The Broome County EMC makes it a point to work closely with high school, SUNY Broome, and Binghamton University students to provide aid with possible final projects, internships, and/or research opportunities. Below, you will find the projects that have been completed in collaboration with the EMC and students in our area.
Binghamton University Student Projects
Team Green's Capstone Project- Electric Vehicle Charging Point Solutions for Broome County
D. Henry, M. Huang, T. Irizarry, and E. Tremsky
This project was created with the purpose of incentivizing and further developing the use of electric vehicles within Broome County. Through the creation of a website and a deep analysis of optimal charging station locations, we expect to ease the life of electric vehicle owners within the county. The eight optimal locations chosen were Oakdale Mall, Town Square Mall, Vestal High School, Binghamton University, State Theater in Deposit, New York, Broome County Regional Farmers Market, Mobil Gas Station in Whitney Point, New York, and the final location was to be based on the preference of an actual EV owner in the Binghamton area. In light of any difficulties throughout the course of this undertaking, this project has achieved its goal. We have produced the desired deliverables of a website and brochure along with a sound infrastructure plan for the installation of EV charging stations throughout Broome County.

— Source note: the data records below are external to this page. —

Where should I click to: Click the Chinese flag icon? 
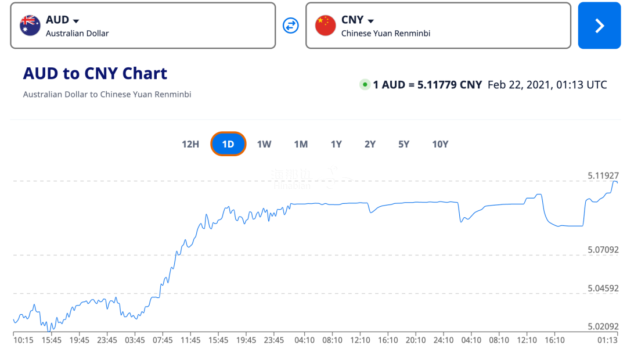tap(325, 26)
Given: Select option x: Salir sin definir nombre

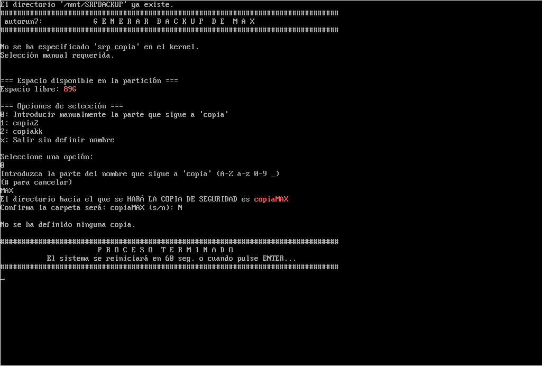Looking at the screenshot, I should pyautogui.click(x=58, y=140).
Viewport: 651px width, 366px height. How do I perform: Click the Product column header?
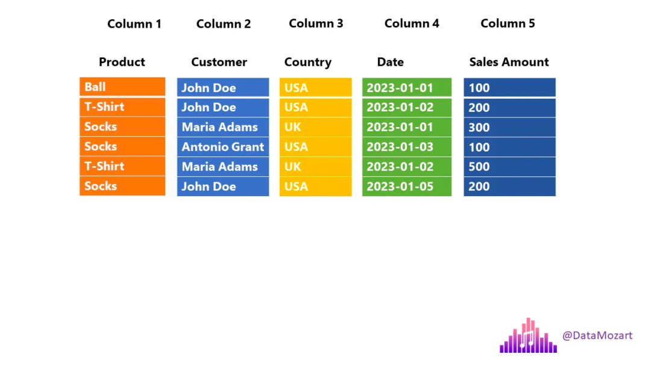click(x=122, y=62)
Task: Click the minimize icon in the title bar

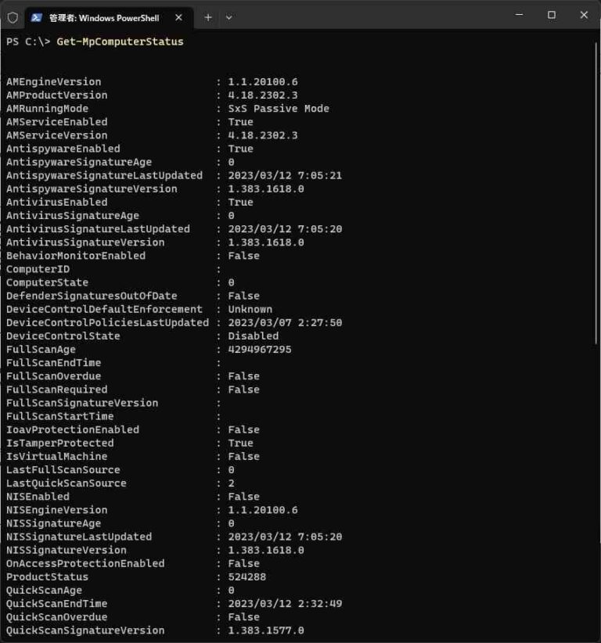Action: (520, 15)
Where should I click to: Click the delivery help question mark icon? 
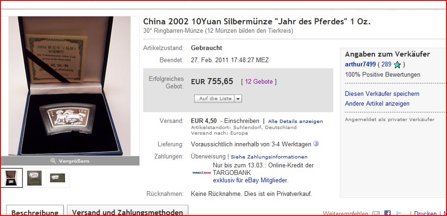316,144
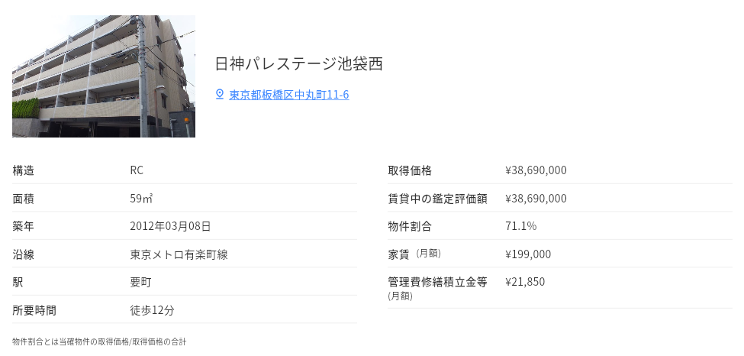
Task: Click the RC structure value
Action: (x=137, y=170)
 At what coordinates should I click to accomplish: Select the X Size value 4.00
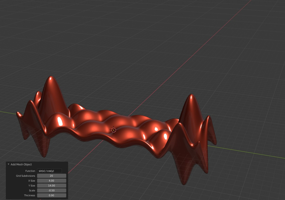tap(51, 181)
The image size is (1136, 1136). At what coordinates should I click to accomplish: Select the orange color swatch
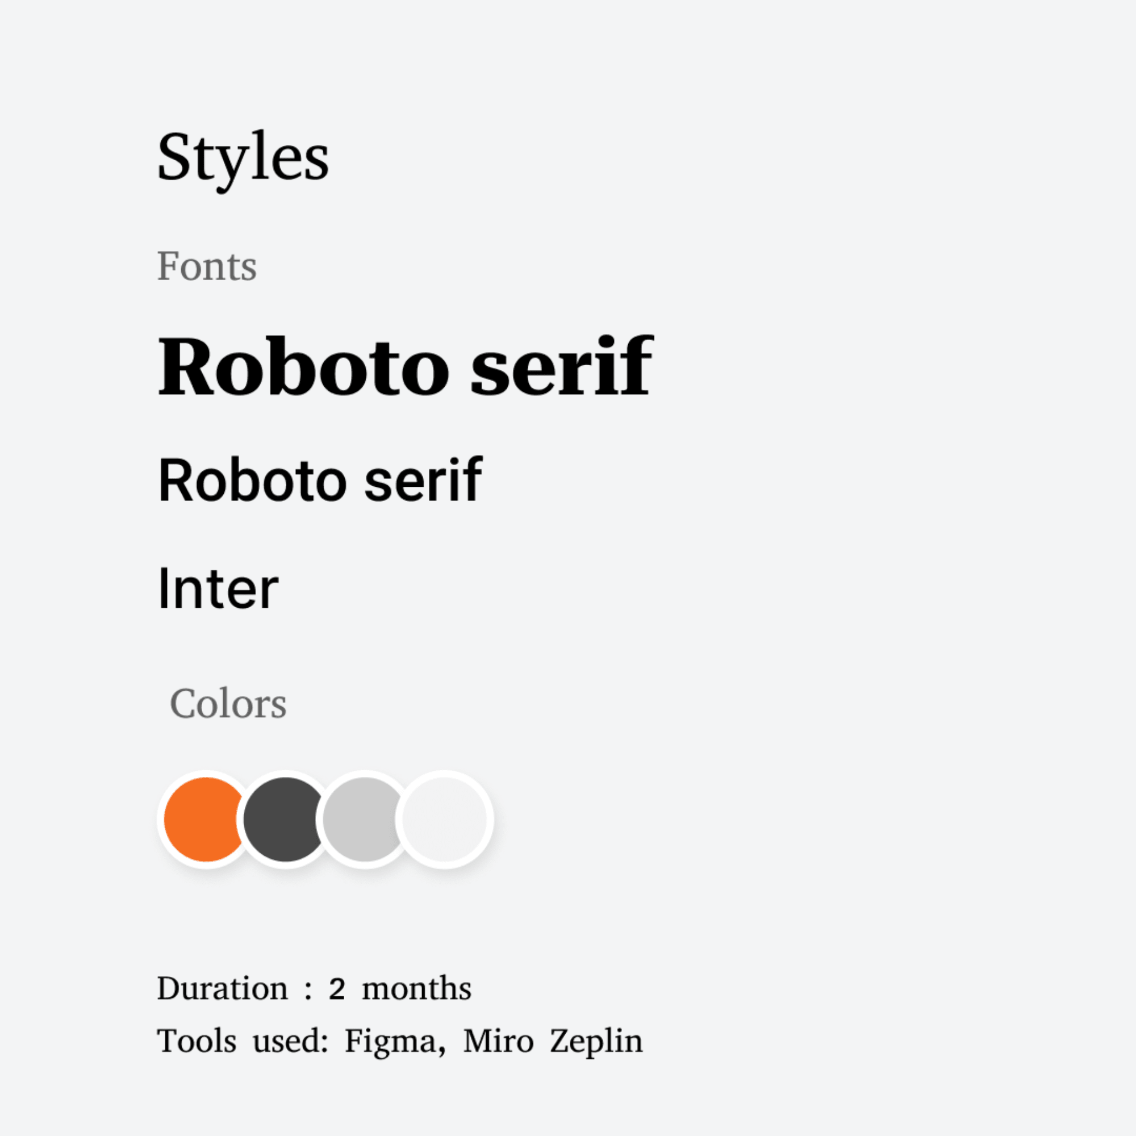205,819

Evaluation of Current Knowledge and Attitudes Towards Waste Management in Broome County
S. Bouillon, C. Davey, B. Goodman, L. Kidd, C. Manolian, and D. Tepe
Waste management is a multifaceted process concerning local governance, county resident participation, and education. To gain better understanding of attitudes towards food waste management and recycling in the county, a voluntary survey was issued this past Fall season by the Broome County Environmental Management Council, spearheaded by Binghamton University students, to Broome County residents at public events. The findings from this survey reflect positively on residents’ attitudes toward food waste management. Our analysis shows that home ownership was the most prominent factor in a person’s willingness to compost, for example. The survey also reveals a strong preference for home composting bins, curbside pickup (at a cost), and neighborhood drop-off as the composting programs of choice. This demonstrates that the survey-takers overwhelmingly value convenience.